C’è tanta alternanza nel torneo cadetto, non relative alle posizioni di vertice, ma alle prestazioni di tante formazioni che ancora non hanno trovato forma ed assetto giusto.
Come già scritto in precedenti occasioni, le capoliste sono formazioni rispettabilissime, ma aspettarsele in primissima fila era probabilmente il pensiero di qualche tifoso perennemente ottimista, non dei fatti pronosticabili.
Di contro come prevedere le grandi difficoltà di Pisa, Perugia, Como, pur se i lariani hanno un naturale bisogno di tempo?

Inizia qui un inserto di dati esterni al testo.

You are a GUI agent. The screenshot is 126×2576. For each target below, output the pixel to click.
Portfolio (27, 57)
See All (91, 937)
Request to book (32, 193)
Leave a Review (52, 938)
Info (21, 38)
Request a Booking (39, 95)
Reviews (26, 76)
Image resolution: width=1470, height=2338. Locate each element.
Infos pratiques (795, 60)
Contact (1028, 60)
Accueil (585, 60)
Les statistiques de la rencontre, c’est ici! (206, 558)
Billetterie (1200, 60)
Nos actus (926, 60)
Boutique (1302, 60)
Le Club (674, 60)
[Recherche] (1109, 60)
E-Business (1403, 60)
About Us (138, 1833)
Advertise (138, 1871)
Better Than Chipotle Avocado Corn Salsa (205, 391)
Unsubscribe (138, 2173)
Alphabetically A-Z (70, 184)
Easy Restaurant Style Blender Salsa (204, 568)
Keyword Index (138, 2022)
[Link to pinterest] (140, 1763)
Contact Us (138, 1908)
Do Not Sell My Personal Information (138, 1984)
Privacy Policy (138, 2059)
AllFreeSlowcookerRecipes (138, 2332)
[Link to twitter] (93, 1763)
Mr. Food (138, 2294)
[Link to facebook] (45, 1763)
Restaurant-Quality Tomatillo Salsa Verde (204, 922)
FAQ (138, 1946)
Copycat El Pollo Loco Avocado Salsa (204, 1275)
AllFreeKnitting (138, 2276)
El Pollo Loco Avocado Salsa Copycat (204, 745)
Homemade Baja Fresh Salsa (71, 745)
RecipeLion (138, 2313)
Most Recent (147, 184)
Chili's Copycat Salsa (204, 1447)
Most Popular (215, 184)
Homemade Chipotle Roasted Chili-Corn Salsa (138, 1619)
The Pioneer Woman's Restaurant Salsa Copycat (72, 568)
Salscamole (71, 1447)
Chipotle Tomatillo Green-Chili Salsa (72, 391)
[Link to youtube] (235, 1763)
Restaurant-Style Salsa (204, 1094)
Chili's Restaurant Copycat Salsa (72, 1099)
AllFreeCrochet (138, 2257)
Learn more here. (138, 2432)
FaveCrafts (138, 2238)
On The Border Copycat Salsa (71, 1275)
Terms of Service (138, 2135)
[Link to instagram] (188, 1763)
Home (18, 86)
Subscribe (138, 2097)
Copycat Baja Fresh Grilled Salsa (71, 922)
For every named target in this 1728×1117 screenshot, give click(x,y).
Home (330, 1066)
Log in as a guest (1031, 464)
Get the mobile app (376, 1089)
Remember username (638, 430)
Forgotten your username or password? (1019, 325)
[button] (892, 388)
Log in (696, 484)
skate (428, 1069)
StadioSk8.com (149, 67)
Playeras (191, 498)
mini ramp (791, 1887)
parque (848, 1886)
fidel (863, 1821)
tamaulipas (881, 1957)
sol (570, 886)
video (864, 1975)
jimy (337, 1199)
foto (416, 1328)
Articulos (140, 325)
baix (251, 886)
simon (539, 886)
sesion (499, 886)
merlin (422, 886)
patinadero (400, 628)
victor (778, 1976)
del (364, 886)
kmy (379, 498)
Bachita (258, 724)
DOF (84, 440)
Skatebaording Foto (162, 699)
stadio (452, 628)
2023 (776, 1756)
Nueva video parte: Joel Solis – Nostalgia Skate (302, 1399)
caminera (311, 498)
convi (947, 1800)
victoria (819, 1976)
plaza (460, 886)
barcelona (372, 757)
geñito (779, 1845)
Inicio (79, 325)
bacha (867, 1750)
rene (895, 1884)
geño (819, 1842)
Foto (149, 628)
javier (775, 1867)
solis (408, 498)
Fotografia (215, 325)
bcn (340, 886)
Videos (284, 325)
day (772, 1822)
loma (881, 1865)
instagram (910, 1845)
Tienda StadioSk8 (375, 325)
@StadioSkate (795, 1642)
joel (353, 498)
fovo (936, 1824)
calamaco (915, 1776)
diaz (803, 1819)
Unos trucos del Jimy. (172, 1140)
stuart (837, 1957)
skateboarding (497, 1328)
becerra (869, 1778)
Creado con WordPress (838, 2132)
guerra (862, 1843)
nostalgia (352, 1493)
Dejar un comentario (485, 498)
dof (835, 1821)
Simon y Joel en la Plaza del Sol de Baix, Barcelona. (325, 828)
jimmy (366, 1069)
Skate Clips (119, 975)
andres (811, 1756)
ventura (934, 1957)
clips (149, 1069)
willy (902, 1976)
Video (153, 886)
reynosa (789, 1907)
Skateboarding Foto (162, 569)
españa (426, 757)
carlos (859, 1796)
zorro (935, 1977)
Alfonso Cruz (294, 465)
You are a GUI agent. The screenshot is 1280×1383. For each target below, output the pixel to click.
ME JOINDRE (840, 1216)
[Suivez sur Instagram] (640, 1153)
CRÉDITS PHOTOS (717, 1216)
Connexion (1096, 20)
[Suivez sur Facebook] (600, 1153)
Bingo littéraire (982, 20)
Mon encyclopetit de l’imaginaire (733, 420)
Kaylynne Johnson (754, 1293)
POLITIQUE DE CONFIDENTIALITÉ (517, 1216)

Il torneo cadetto è però strano, difficilmente leggibile nella sua imprevedibilità, e quindi nulla è scritto e non solo all’inizio.
Il proverbio dice che chi ben comincia è a metà dell’opera, ma chissà se è davvero così e lo sarà a maggio prossimo? Ne abbiamo viste di tutti i colori ed ormai lasciamo ad altri lo stupore.
Per ora prendiamo atto dei fatti, dando i giusti meriti a Brescia e Reggina, meritevoli di stare in cima alla classifica; giocano e vincono ed hanno ragione loro …. poi, tra qualche mese ne riparleremo e vedremo come staranno le cose.